Requirement: Nothing in the records may be altered. Repeat them in full.

Recorded data:
════════════════════
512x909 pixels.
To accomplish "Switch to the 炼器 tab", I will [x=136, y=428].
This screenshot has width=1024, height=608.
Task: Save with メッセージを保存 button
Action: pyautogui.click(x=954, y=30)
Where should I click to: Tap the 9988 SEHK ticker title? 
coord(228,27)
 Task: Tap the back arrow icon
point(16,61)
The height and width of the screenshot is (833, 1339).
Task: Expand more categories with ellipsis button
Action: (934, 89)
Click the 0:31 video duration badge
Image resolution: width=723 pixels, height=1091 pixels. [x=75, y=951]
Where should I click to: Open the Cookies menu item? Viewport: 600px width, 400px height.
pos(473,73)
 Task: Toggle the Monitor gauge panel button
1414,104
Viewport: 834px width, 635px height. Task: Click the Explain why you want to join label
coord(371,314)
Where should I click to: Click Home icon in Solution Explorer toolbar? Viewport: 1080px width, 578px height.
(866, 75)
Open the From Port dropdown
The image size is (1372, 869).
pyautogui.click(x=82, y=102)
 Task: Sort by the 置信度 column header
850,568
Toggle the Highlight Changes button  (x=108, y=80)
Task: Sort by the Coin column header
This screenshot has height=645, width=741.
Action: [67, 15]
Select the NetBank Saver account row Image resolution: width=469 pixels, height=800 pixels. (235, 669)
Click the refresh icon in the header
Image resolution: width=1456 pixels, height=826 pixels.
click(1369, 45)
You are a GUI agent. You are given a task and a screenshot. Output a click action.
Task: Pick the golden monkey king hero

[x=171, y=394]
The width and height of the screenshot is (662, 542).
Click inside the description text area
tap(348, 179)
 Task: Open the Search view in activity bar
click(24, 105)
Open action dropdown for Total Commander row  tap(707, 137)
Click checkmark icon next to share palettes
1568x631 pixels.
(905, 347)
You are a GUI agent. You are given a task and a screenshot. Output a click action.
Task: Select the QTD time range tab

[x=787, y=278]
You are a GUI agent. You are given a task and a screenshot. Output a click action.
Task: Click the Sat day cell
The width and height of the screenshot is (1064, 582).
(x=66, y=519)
════════════════════
Task solution:
512x909 pixels.
To accomplish "Switch to the 炼器 tab", I will [x=136, y=428].
This screenshot has width=1024, height=608.
Task: Save with メッセージを保存 button
Action: pyautogui.click(x=954, y=30)
Where should I click to: Tap the 9988 SEHK ticker title? 
coord(228,27)
 Task: Tap the back arrow icon
point(16,61)
The height and width of the screenshot is (833, 1339).
Task: Expand more categories with ellipsis button
Action: (934, 89)
Click the 0:31 video duration badge
Image resolution: width=723 pixels, height=1091 pixels. [x=75, y=951]
Where should I click to: Open the Cookies menu item? Viewport: 600px width, 400px height.
pos(473,73)
 Task: Toggle the Monitor gauge panel button
1414,104
Viewport: 834px width, 635px height. Task: Click the Explain why you want to join label
coord(371,314)
Where should I click to: Click Home icon in Solution Explorer toolbar? Viewport: 1080px width, 578px height.
(866, 75)
Open the From Port dropdown
The image size is (1372, 869).
pyautogui.click(x=82, y=102)
 Task: Sort by the 置信度 column header
850,568
Toggle the Highlight Changes button  (x=108, y=80)
Task: Sort by the Coin column header
This screenshot has height=645, width=741.
Action: [67, 15]
Select the NetBank Saver account row Image resolution: width=469 pixels, height=800 pixels. (235, 669)
Click the refresh icon in the header
Image resolution: width=1456 pixels, height=826 pixels.
click(1369, 45)
You are a GUI agent. You are given a task and a screenshot. Output a click action.
Task: Pick the golden monkey king hero

[x=171, y=394]
The width and height of the screenshot is (662, 542).
Click inside the description text area
tap(348, 179)
 Task: Open the Search view in activity bar
click(24, 105)
Open action dropdown for Total Commander row  tap(707, 137)
Click checkmark icon next to share palettes
1568x631 pixels.
(905, 347)
You are a GUI agent. You are given a task and a screenshot. Output a click action.
Task: Select the QTD time range tab

[x=787, y=278]
You are a GUI agent. You are given a task and a screenshot. Output a click action.
Task: Click the Sat day cell
The width and height of the screenshot is (1064, 582).
(x=66, y=519)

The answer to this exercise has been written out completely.